The CMA’s stance on the deal received attention from the UK’s parliament given the country’s focus on becoming a tech and innovation hub, and particularly given the European Commission’s decision to approve the deal. ‘The CMA wants to assert itself following Brexit,’ believes Coghill. ‘Before Brexit the competency on such matters was shared between the UK and the EU. Now, the CMA can make its own decisions.’

The CMA’s CEO, Sarah Cardell, speaking to the Centre for Competition Policy in June, said that ‘out of thousands of merger transactions impacting on the UK every year, the CMA steps in to prevent just a handful of problematic deals. We continue to clear the vast majority of mergers, including many carried out by the major tech firms such as Meta’s acquisition of Kustomer and Microsoft’s acquisition of Nuance. Most recently, we cleared Amazon’s acquisition of iRobot which makes the Roomba vacuum cleaner. But where, after careful consideration of all the evidence, we conclude that a merger will substantially lessen competition, including in dynamic and innovative sectors, it’s right that we step in.’
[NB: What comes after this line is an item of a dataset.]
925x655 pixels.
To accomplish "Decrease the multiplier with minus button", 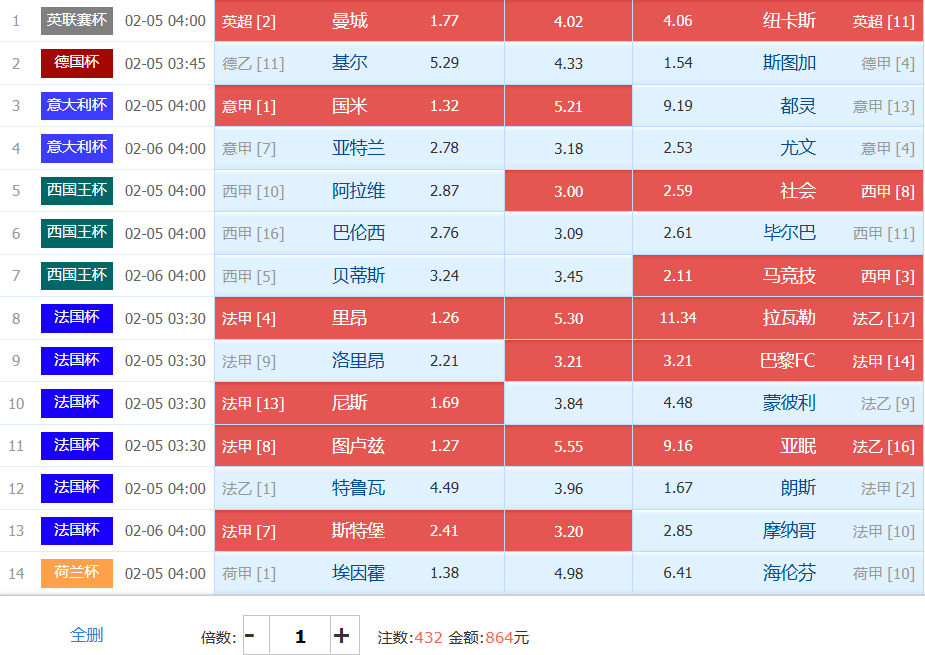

Jean-Claude Rivalland, Treasurer for the IBA Corporate and M&A Law Committee and a partner at Norton Rose Fulbright in Paris, says we may see a pattern whereby regulators slowly soften their stance against large conglomerates and appear less concerned about protecting competition at all costs when the survival of critical operations is at stake. An example would be the banking sector, where, Rivalland believes, ‘more mergers may occur in the future.’
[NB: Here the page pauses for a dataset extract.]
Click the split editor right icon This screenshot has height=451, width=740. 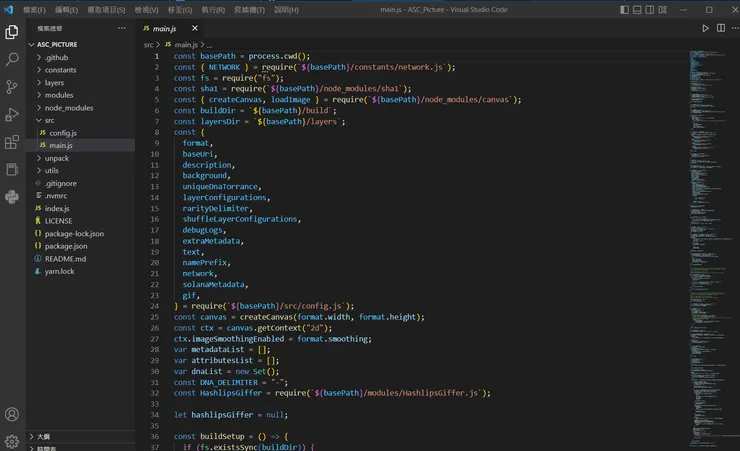720,28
Whether or not regulators eventually move in this direction, there’s a need for legal teams to take competition aspects into account at the onset of a potential transaction. ‘In my opinion, law firms need a strong antitrust team to look at the antitrust issues very early on,’ says Branigan, ‘as that can make the difference between a failed deal and one that the team can successfully navigate’ through the regulator.

Future resilience

As interest rates have gradually begun to fall, there’s now some positivity about the next six and twelve months in the M&A market. Capital markets are picking up and some companies are also said to be embarking on initial discussions about launching an initial public offering. Branigan is very optimistic. He explains that ‘private equity is on the up. We are seeing increased activity in the UK and Asia. Financial sponsor-backed groups are busy, and we are seeing a number of high-profile deals again. The availability of debt has increased. We are also seeing the start of a number of complex and high profile multi-jurisdictional deals again involving some of our biggest strategic clients.’

The world of M&A is nothing if not resilient and adaptable, concludes Cousin. ‘Whilst, in large part, M&A follows the cyclical nature of the wider economy, downturns give rise to opportunities and encourage the evolution of deal terms and structures to not only weather the storm, but to inform future deal making,’ she says.